> Auszug zum Lesen
Eine ZEN-Geschichte:
“Ein Mann ruderte an einem sehr nebligen Morgen sein Boot stromaufwärts. Plötzlich sah er ein anderes Boot stromabwärts kommen, das keine Anstalten machte auszuweichen. Es kam ihm genau entgegen. Er rief: `Vorsicht! Vorsicht!´, aber das Boot fuhr genau in seins hinein, das fast sank. Der Mann war außer sich und begann die andere Person anzuschrein, ihr gehörig die Meinung zu sagen. Aber als er genau hinschaute, sah er, daß in dem anderen Boot überhaupt niemand war. Es stellte sich heraus, daß das Boot sich gelöst hatte und stromabwärts trieb. All sein Ärger schwand, und er lachte und lachte.”
(Thich Nhat Hahn: Innerer Friede – Äußerer Friede – via Abraxandria)
Diese kleine Erzählung soll uns die Erkenntnis vermitteln, dass es nicht das Geschehen selbst ist, das Gefühle wie Wut, Ärger und schlimmstenfalls Hass entstehen lässt, sondern die Annahme, da sei jemand, der uns das Geschehen absichtsvoll zumutet, warum auch immer.
Üblicherweise wird die Geschichte genutzt, um zu einer Haltung zu kommen, die auch im anderen Menschen das „leere Bot“ erkennt: Jeder tut ja in jedem Moment genau das, was aus der je individuellen Historie heraus als das Machbare und Erforderliche erscheint. Zwar kann man oft tun, was man will, aber nicht bestimmen, was man wollen soll. So gesehen bin ich nie „persönlich gemeint“, wenn irgend jemand mich (vermeintlich oder tatsächlich) angreift oder missachtet – er kann ja nicht anders, weiß es nicht besser, ist gefangen in seinem beschränkten So-Sein, das keine Alternative kennt.
Es ist sehr entspannend, zu dieser Sicht der Dinge zu kommen! Heute will ich die Lehre vom „leeren Boot“ aber mal in einen anderen Kontext stellen:
Die Geschichte der Neuzeit lässt sich lesen als zunehmende Befreiung des Individuums von althergebrachten Zwängen, Abhängigkeiten und einschränkenden Traditionen. Aus der Stände-Gesellschaft wurde die Bürgerliche, der funktionale Rechts- und Sozialstaat trat an die Stelle von Adel, König und Kirche. Wo wir von konkreten Mitmenschen und deren Wohl- oder Übel-wollen abhängig waren, ersetzten wir diese oft leidvoll erlebten Abhängigkeiten durch abstrakte, allgemeingültige Systeme, die uns mit dem versorgen, was wir nach wie vor brauchen. Heute haben wir gesetzlich gesicherte Ansprüche und sind nicht mehr vom Wohlverhalten in Clan und Familie abhängig. Welch eine Befreiung! Sogar das Paar als die kleinste Einheit menschlichen Zusammenseins basiert (in der Regel) nicht mehr auf alternativlosen wirtschaftlichen Notwendigkeiten, sondern gründet allein in Gefühl und Gefallen, in der freien, jederzeit kündbaren Entscheidung des Individuums.

> Bereitgestellte Daten
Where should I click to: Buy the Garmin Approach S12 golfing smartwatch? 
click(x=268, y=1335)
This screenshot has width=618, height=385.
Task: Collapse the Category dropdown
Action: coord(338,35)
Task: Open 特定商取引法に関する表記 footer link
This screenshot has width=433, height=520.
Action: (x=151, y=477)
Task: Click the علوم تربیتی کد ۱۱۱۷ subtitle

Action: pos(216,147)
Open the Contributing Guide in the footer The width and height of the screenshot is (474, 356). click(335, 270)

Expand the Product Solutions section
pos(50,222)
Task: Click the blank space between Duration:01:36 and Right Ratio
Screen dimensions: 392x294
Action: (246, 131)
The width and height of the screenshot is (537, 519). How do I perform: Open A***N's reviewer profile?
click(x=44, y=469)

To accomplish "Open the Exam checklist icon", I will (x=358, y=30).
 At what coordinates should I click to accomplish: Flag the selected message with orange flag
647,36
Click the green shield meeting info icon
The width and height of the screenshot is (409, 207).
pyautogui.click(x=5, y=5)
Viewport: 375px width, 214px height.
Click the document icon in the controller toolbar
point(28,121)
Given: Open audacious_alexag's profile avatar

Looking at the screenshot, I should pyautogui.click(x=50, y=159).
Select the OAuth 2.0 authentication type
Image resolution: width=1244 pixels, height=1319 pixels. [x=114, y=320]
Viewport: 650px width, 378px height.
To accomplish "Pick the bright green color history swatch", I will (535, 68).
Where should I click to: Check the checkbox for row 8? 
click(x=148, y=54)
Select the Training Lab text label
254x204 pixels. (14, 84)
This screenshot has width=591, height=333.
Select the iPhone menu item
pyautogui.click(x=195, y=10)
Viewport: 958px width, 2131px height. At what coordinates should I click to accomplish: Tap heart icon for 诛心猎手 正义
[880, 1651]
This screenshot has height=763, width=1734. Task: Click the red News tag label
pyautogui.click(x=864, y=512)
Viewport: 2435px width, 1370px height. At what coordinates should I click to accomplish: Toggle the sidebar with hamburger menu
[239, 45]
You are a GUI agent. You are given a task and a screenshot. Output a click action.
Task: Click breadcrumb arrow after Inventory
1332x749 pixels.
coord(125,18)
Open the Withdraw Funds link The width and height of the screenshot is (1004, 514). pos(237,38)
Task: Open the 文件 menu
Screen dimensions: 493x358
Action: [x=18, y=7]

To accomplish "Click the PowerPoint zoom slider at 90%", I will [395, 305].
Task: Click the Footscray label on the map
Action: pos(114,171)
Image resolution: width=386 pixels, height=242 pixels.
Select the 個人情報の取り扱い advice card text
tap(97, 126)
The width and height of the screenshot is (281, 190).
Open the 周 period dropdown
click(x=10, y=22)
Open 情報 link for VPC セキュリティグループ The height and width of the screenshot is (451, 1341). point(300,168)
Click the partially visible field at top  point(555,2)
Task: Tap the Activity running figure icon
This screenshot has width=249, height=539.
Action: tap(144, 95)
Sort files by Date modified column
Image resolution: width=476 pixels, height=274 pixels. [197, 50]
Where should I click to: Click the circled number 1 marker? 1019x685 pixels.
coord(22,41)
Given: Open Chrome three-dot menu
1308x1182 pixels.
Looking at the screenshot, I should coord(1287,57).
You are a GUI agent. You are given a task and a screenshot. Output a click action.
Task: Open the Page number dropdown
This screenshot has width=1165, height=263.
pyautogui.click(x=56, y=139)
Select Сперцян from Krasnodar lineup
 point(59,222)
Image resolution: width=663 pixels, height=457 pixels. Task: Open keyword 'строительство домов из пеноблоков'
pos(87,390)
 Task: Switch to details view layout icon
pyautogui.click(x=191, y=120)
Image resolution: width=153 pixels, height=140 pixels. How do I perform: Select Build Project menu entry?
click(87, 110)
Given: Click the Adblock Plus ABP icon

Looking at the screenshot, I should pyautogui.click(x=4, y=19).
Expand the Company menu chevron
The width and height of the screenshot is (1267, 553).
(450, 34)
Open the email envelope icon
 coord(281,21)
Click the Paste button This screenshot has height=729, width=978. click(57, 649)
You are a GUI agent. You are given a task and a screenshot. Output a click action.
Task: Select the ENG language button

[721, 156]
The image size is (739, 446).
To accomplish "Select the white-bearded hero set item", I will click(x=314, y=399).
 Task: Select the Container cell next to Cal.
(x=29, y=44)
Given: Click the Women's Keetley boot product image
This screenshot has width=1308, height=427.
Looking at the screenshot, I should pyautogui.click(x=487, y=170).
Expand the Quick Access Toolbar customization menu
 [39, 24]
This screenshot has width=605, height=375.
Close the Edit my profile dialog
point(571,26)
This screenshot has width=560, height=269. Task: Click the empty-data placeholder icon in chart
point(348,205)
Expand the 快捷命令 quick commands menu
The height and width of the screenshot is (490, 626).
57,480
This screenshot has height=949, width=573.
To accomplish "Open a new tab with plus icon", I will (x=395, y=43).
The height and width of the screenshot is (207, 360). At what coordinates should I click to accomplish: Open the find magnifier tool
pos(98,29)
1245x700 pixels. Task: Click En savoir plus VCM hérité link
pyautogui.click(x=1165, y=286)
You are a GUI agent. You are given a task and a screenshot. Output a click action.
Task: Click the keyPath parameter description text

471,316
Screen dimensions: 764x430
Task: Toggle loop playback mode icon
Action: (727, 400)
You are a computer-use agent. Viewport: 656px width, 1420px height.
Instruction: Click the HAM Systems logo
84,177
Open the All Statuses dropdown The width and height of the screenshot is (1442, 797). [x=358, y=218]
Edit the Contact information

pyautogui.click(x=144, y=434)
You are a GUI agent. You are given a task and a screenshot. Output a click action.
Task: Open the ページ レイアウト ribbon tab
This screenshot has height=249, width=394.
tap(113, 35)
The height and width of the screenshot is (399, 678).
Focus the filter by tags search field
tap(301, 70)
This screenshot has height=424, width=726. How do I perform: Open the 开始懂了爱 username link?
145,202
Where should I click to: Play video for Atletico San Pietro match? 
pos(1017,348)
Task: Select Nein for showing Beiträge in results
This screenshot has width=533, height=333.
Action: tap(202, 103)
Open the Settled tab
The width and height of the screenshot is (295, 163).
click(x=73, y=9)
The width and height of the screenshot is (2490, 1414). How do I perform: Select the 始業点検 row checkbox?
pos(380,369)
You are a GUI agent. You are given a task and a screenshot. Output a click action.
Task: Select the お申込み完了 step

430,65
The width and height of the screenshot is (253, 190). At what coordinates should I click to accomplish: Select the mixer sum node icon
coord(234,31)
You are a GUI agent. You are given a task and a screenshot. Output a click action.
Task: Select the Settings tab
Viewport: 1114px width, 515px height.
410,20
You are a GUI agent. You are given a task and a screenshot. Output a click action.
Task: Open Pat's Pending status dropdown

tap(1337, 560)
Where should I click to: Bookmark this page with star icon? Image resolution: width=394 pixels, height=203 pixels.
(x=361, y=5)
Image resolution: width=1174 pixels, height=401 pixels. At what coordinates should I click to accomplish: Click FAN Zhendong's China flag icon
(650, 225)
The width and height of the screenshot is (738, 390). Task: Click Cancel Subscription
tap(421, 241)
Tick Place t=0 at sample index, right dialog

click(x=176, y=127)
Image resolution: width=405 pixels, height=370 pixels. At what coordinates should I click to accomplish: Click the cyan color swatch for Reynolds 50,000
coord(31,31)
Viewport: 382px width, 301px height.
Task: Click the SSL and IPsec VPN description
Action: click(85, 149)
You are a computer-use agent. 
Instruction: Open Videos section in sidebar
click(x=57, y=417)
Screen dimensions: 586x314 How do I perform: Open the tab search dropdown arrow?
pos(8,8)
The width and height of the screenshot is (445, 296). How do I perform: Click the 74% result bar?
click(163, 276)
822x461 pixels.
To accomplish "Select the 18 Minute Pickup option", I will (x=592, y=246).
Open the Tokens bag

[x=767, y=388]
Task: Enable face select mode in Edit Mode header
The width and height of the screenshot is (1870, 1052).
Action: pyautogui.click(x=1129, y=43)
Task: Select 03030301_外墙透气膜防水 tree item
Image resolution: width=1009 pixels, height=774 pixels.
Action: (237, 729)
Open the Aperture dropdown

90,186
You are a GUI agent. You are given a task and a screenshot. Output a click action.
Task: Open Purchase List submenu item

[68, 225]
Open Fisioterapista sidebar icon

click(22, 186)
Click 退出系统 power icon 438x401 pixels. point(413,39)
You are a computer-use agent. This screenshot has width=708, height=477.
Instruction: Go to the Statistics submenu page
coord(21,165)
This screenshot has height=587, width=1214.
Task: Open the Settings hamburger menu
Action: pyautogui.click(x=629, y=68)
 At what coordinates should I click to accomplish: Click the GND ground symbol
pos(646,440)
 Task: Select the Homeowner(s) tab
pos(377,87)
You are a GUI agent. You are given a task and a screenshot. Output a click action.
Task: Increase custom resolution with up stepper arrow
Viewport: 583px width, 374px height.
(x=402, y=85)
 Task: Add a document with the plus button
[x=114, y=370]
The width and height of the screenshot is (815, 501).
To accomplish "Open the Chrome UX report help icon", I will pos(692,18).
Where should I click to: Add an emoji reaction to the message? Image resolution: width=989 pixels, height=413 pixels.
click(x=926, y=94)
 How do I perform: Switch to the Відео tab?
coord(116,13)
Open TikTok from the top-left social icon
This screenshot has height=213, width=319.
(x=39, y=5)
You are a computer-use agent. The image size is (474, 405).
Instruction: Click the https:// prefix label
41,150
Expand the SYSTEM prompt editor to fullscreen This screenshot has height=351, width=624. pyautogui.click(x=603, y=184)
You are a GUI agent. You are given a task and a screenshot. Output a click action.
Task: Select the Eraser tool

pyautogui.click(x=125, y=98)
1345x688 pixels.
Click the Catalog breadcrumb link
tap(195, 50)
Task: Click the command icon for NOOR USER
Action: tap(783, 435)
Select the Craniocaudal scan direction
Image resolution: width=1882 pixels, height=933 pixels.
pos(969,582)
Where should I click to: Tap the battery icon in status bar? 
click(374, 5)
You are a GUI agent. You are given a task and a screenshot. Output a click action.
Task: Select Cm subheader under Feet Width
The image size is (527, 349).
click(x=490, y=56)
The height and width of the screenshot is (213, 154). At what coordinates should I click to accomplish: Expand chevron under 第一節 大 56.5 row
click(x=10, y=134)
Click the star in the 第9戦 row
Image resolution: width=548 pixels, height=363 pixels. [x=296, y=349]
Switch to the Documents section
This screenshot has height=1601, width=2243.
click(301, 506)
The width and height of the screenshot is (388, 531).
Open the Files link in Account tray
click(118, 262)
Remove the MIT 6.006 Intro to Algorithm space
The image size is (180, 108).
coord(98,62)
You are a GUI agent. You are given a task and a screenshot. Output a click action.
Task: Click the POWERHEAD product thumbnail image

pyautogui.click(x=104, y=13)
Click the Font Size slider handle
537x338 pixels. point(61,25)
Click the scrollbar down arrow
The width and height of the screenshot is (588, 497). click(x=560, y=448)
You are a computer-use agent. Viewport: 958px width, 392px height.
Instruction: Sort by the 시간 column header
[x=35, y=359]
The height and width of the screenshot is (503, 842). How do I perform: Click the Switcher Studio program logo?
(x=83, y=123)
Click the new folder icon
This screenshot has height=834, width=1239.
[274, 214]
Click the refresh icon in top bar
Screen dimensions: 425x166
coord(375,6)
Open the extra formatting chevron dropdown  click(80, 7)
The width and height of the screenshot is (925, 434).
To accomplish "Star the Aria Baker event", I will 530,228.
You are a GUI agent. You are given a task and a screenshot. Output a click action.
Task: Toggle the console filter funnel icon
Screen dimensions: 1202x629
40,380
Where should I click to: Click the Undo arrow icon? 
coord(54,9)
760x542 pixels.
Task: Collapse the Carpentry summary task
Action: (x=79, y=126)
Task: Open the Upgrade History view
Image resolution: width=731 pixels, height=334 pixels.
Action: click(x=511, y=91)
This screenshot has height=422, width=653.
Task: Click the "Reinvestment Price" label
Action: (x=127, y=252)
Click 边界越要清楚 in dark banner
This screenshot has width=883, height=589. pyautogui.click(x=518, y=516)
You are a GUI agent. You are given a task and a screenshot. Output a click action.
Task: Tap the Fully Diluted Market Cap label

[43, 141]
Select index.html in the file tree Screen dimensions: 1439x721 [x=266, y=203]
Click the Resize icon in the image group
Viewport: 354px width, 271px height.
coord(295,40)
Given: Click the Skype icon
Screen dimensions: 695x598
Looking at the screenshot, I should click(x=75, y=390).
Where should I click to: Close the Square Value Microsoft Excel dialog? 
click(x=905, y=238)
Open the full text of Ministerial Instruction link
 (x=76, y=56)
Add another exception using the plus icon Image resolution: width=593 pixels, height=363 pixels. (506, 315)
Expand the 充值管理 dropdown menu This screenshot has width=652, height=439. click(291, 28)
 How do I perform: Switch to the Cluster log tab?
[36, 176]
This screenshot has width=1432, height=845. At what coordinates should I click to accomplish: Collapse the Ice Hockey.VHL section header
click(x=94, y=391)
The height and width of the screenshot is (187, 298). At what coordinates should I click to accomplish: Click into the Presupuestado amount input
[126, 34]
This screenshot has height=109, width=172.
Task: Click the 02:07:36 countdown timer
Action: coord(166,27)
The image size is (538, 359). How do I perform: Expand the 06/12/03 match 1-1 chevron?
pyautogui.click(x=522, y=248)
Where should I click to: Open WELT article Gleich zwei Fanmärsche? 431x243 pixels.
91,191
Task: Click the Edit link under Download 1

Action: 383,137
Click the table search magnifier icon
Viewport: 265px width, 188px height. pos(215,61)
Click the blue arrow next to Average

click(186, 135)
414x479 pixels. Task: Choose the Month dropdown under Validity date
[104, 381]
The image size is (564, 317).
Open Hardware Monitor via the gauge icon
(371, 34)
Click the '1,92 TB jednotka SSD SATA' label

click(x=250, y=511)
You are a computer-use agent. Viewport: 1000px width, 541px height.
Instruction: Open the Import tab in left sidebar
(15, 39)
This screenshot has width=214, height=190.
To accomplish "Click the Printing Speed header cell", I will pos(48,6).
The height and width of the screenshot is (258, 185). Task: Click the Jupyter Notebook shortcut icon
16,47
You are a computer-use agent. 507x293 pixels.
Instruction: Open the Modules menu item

> Arbeitsaufträge
A: Nennen Sie alle Gefühle, die laut dem Text über das leere Boot aus der Annahme entstehen, jemand mute uns ein Geschehen absichtsvoll zu.
B: Was trat laut dem Text über das leere Boot in der Neuzeit an die Stelle von Adel, König und Kirche?
C: Führen Sie den Text über das leere Boot nach seinem letzten Satz weiter.

> Lösungen
A: Wut, Ärger und schlimmstenfalls Hass

B: Der funktionale Rechts- und Sozialstaat

C:
Endlich frei?
Heute sind wir nun soweit, dass wir uns den möglicherweise nervigen Mitmenschen weitgehend vom Hals halten können, wenn wir das wollen. Als Webworkerin, die über das Netz arbeitet, sehe ich praktisch nur noch Leute, mit denen ich mich aus freiem Willen verabrede. Zwar gehe ich noch ins Lädchen oder in den Supermarkt, um Waren des täglichen Bedarfs zu besorgen, doch selbst die könnte ich mir bringen lassen, wenn mir das zu stressig wäre. Wen es dann doch noch ab und zu nach einem „Bad in der Menge“ gelüstet, dem bietet die Event-Kultur alles Nötige in 1000 Varianten: folgenloses, unverbindliches Miteinander bzw. Nebeneinander für ein paar Stunden. (Ich persönlich präferiere die öffentliche Sauna zur Befriedigung meines Affenfelsen-Bedarfs).
Soviel Freiheit war nie, einerseits. Den Mitmenschen haben wir entmachtet, uns dafür aber massiv in die Abhängigkeit von Systemen und Geräten begeben. Gestern hab‘ ich das mal wieder schmerzlich bemerkt, als auf einmal „mein Internet kaputt“ war. Abgeschnitten von allem, was meine Arbeit, meine Versorgung, meine Ökonomie und den Großteil meiner täglichen Kommunikation ausmacht, fühlte ich mich wie ein Fisch auf dem Trockenen: zurück geworfen auf meine physische Existenz, die allerdings auch in Gefahr geriete, würde „das System“ mal allgemein versagen und nicht nur bei mir. Die paar Freunde, die ich im Nahraum erreichen könnte, wären in genau derselben, komplett machtlosen Situation. Die Tatsache, dass wir einander nicht brauchen, sondern nur mögen, zeigt hier ihre Rückseite: wir könnten uns gegenseitig auch nicht retten.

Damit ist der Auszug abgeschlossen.